Future research should focus on emerging technologies to decrease the cost of GtX, monitor the increase in Arctic shipping route activity, and create a cost–benefit analysis of a chosen location building off of this state-wide assessment. Table A4 provides a roadmap for stakeholders’ next steps in providing GtX fuels for the Arctic maritime sector.
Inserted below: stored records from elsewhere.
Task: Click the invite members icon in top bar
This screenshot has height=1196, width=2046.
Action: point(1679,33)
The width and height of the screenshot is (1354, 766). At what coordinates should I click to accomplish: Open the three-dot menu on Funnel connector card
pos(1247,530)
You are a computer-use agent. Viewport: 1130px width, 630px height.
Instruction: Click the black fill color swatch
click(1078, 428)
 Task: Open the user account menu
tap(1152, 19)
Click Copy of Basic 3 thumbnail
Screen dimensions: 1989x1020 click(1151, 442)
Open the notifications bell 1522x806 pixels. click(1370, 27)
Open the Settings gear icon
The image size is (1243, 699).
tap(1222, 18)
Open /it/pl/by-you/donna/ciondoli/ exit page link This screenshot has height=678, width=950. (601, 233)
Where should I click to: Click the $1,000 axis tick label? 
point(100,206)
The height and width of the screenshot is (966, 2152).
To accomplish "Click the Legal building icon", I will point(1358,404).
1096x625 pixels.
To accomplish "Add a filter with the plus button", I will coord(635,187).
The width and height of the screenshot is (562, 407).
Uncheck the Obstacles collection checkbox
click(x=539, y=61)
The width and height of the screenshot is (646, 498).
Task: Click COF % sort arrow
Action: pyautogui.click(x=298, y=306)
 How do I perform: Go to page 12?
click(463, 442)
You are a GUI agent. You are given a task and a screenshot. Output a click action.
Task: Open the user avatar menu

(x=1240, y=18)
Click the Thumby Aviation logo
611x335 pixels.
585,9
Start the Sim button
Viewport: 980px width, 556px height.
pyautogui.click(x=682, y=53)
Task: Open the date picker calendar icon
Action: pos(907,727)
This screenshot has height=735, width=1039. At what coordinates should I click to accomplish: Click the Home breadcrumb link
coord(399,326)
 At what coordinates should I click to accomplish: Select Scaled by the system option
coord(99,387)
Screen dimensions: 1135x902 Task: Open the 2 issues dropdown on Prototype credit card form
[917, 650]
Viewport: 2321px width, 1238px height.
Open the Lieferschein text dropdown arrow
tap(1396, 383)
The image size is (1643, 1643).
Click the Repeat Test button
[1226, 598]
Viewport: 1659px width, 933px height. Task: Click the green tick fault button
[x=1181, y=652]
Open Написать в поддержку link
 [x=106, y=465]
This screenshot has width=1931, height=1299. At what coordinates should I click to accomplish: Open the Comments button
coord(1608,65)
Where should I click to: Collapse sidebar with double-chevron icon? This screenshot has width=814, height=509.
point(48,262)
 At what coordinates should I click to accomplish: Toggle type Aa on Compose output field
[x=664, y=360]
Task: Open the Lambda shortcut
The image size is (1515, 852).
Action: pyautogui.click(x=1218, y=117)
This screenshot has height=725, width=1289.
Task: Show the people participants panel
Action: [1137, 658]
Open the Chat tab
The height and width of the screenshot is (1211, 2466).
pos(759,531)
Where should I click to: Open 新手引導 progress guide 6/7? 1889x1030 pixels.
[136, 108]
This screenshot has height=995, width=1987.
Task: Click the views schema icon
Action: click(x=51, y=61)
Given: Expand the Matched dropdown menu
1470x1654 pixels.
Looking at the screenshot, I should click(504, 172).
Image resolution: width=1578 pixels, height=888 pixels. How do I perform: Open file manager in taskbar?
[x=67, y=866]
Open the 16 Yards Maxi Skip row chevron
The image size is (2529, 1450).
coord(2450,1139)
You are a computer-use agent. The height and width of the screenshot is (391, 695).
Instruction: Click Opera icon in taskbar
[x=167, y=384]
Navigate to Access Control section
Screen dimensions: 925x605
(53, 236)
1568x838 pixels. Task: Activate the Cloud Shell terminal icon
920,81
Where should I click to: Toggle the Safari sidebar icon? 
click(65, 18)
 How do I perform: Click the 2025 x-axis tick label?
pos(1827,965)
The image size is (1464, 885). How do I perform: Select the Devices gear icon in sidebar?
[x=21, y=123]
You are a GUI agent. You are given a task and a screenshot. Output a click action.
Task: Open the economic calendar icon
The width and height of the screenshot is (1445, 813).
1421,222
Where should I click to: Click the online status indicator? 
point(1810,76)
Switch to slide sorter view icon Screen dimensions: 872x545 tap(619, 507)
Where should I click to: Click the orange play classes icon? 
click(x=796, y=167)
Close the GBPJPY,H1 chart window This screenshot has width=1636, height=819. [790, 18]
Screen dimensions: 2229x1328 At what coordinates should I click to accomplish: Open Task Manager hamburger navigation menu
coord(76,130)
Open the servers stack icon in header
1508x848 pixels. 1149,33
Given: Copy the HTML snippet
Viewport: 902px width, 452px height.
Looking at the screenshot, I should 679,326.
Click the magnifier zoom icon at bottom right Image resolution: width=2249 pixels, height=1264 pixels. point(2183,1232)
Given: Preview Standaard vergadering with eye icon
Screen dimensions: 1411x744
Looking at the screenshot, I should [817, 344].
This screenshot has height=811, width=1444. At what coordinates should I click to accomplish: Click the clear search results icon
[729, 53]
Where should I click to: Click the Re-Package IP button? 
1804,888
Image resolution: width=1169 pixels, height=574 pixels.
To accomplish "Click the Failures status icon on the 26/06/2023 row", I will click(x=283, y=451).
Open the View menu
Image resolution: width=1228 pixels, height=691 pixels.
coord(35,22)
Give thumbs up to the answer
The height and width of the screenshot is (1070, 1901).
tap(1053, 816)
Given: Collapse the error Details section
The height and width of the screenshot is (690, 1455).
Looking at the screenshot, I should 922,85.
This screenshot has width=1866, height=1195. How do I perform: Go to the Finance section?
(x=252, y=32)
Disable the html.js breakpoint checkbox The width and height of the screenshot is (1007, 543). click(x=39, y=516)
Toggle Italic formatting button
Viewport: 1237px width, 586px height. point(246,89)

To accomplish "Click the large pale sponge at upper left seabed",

• Decrease Drilling Costs and Heat Loss: Prioritizing increasing research on supercritical fluids and the exploration of magmatic geothermal resources is crucial as it requires significant material science research to expand from a laboratory success to actual energy. Magmatic geothermal energy is a novel means of tapping into the thermal energy of magma chambers with extreme temperatures. This is a highly relevant method along the Aleutian Volcanic Arc, given the abundance of volcanic resources, that would offer a heat capacity 10 times higher than conventional, faster resource replenishment due to a magmatic convection cell [18]. This overcomes limitations of heat loss in conventional geothermal systems, reducing construction costs by needing to drill fewer wells due to higher heat extraction per well. It is specifically good for GtX given that electrolysis, including HTSE, is most efficient at high temperatures [17]. Finding ways to decrease costs and risk of drilling can also look like updated geophysical surveys of Alaska’s geothermal resources, research into new drilling technologies, and adopting modeling techniques from the oil and gas industry. Increased research into reservoir management and closed-loop geothermal energy to minimize environmental impacts will benefit the industry.
• Site Specific Analysis: New advancements in material science, millimeter-wave drilling, or sensors could prevent direct contact with the fluids and mitigate temperature or pressure constraints. A comprehensive techno-economic analysis for a chosen location, starting with Unalaska, is the next step needed for various GtX applications in remote Arctic communities. This research should quantify the costs and benefits of different GtX pathways, considering the unique logistical constraints and energy demands of these regions. It should also evaluate the economic viability of combining resources for larger-scale PtX operations, as larger facilities often benefit from lower unit costs. Research into hybrid energy systems, combining geothermal with other renewable sources and storage solutions, will provide insight for years to come.

5. Conclusions

This study established GtX as a strategic choice for Alaska to address the growing energy demand. The state’s vast geothermal resources, particularly along the Aleutian Volcanic Arc, offer a secure, domestic, and cost-competitive lane to produce green fuels. These products are ideal for the maritime sector, as it will benefit from a reliable and economic source of X products as environmental policy trends towards stricter regulations. The core finding of the study is that Unalaska stands out as a strategic location for an initial GtX project. Its advantages include an existing deep-draft, ice-free port, high-temperature resource, a history of community engagement with geothermal energy, and proximity to Arctic shipping routes. By developing GtX in Unalaska, Alaska can solidify its role as a strategic gateway to the Arctic, reduce reliance on global supply chains and foreign energy, and establish a trade hub between North American and Indo-Pacific markets. Realizing the potential of this resource requires a strong SLO, built on meaningful partnerships with local and Indigenous communities and affordable regional energy. Geothermal energy’s growing interest in installation and bipartisan support should be capitalized on to pass legislation to streamline permits and create long-term tax incentives. De-risking investment is necessary to alleviate the high upfront investment of geothermal projects.

In conclusion, this research highlights the substantial potential for developing geothermal energy resources and their application in the maritime industry, supported by a favorable societal and political environment, laying the groundwork for Alaska’s clean and local energy future.